Foreword: About the Machine Learning in Medicine (MLM) project
The MLM project has been initialized in 2016 and aims to:
1.Encourage using Machine Learning techniques in medical research in Vietnam
2.Promote the use of R statistical programming language, an open source and leading tool for practicing data science.
Background
Falling out of bed is a pertinent problem in all hospitals. The elder patients are more susceptible to falling out of bed, but those accidents could also be the result of medical malpractices Our study question was whether the odd of falling from bed is associated to the global healthcare quality, ageing condition or both.

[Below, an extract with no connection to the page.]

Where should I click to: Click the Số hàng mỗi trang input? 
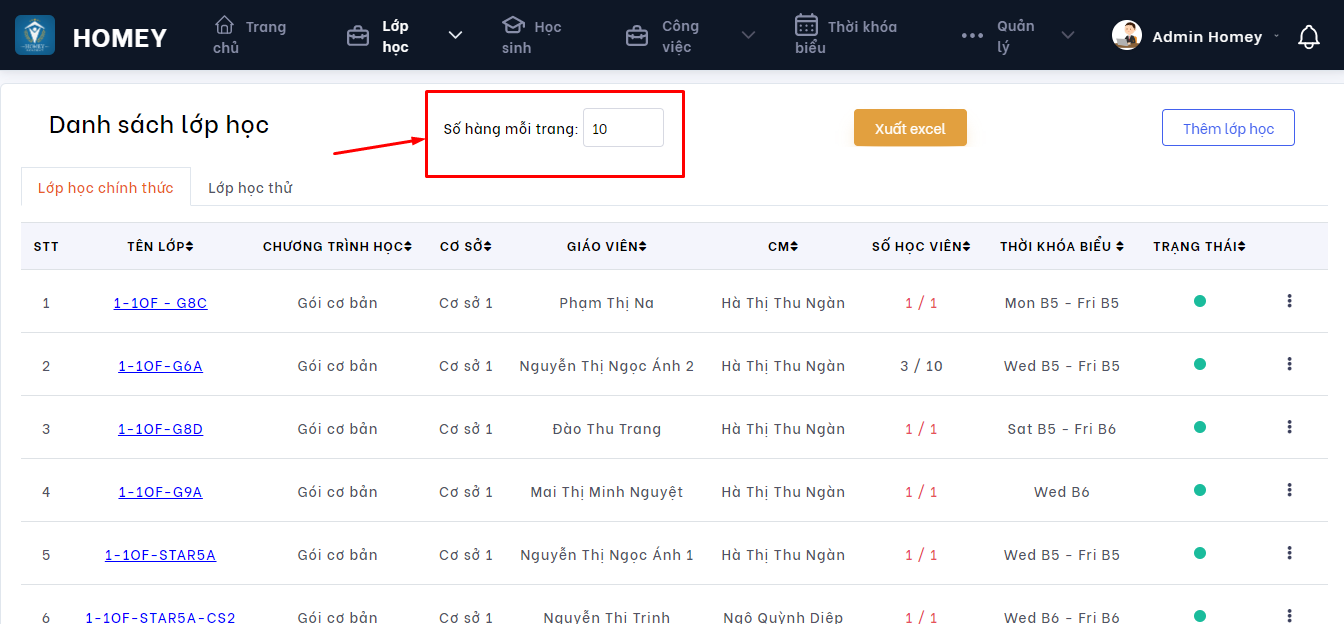coord(623,128)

The 4th case study (Chapter 4.2 -Machine Learning in Medicine-Cookbook 1 by T. J. Cleophas and A. H. Zwinderman, Springer, 2014) introduces the Logistic regression algorithm as an alternative method for chi-square test.

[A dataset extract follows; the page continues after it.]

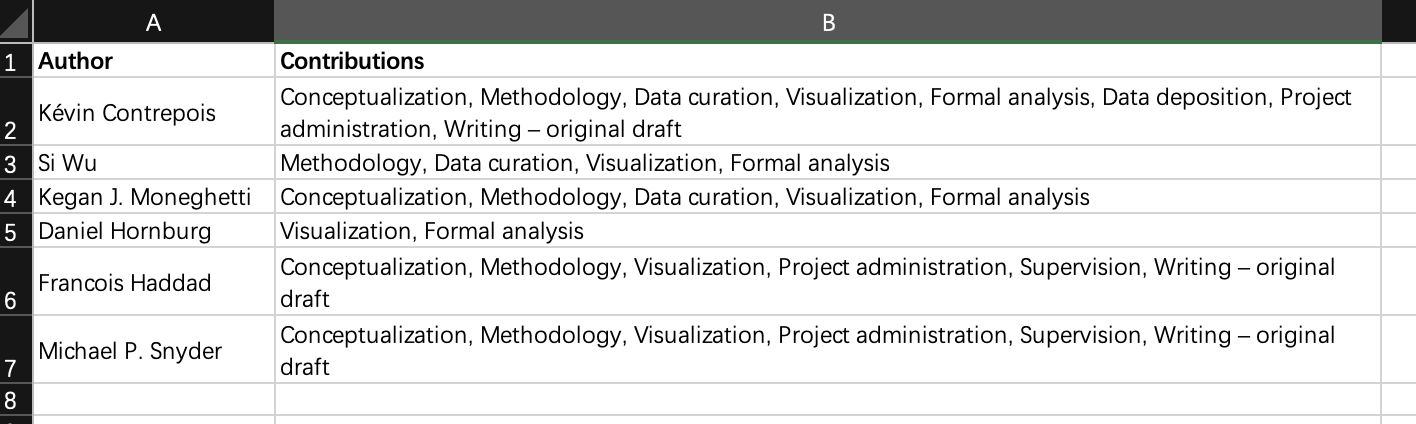Viewport: 1416px width, 424px height.
Task: Click Daniel Hornburg's contributions cell
Action: (827, 232)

Our experiment will extend the logistic model by Bootstrap resampling. Resampling could be used for (1) manual feature selection and (2) validating the model’s performance
Materials and method
The original dataset was provided in Chaper 4.2, Machine Learning in Medicine-Cookbook 1 (T. J. Cleophas and A. H. Zwinderman, SpringerBriefs in Statistics 2014). You can get the original data in SPSS SAV format logoutcomeprediction.sav) from their website: extras.springer.com.
Data analysis was performed in R statistical programming language. The mlr package (https://mlr-org.github.io/mlr-tutorial/release/html/index.html) will be used through our Machine learning experiment.
First, following packages must be established in R-studio (some other packages might also be required during the analysis), and we will personalize the aesthetic effects for ggplot2
library(foreign)
library(tidyverse)
library(vcd)
library(mlr)
library(gridExtra)
library(ggfortify)
my_theme <- function(base_size =8, base_family = "sans"){
theme_minimal(base_size = base_size, base_family = base_family) +
theme(
axis.text = element_text(size =8),
axis.text.x = element_text(angle = 0, vjust = 0.5, hjust = 0.5),
axis.title = element_text(size =8),
panel.grid.major = element_line(color = "gray"),
panel.grid.minor = element_blank(),
panel.background = element_rect(fill = "#faf2ff"),
strip.background = element_rect(fill = "#470170", color = "#470170", size =0.5),
strip.text = element_text(face = "bold", size = 8, color = "white"),
legend.position = "bottom",
legend.justification = "center",
legend.background = element_blank(),
panel.border = element_rect(color = "grey5", fill = NA, size = 0.5)
)
}
theme_set(my_theme())
myfillcolors=c("#8100cc","#95c601","#00cc51","#0164c6","#242d7a","#c4b300")
mycolors=c("#5f0096","#607f01","#016b3b","#01486d","#000851","#827700")
Results
Step 0: Data loading and reshape
require(foreign)
df=read.spss("logoutcomeprediction.sav",use.value.labels = TRUE,to.data.frame = TRUE)%>%as_tibble()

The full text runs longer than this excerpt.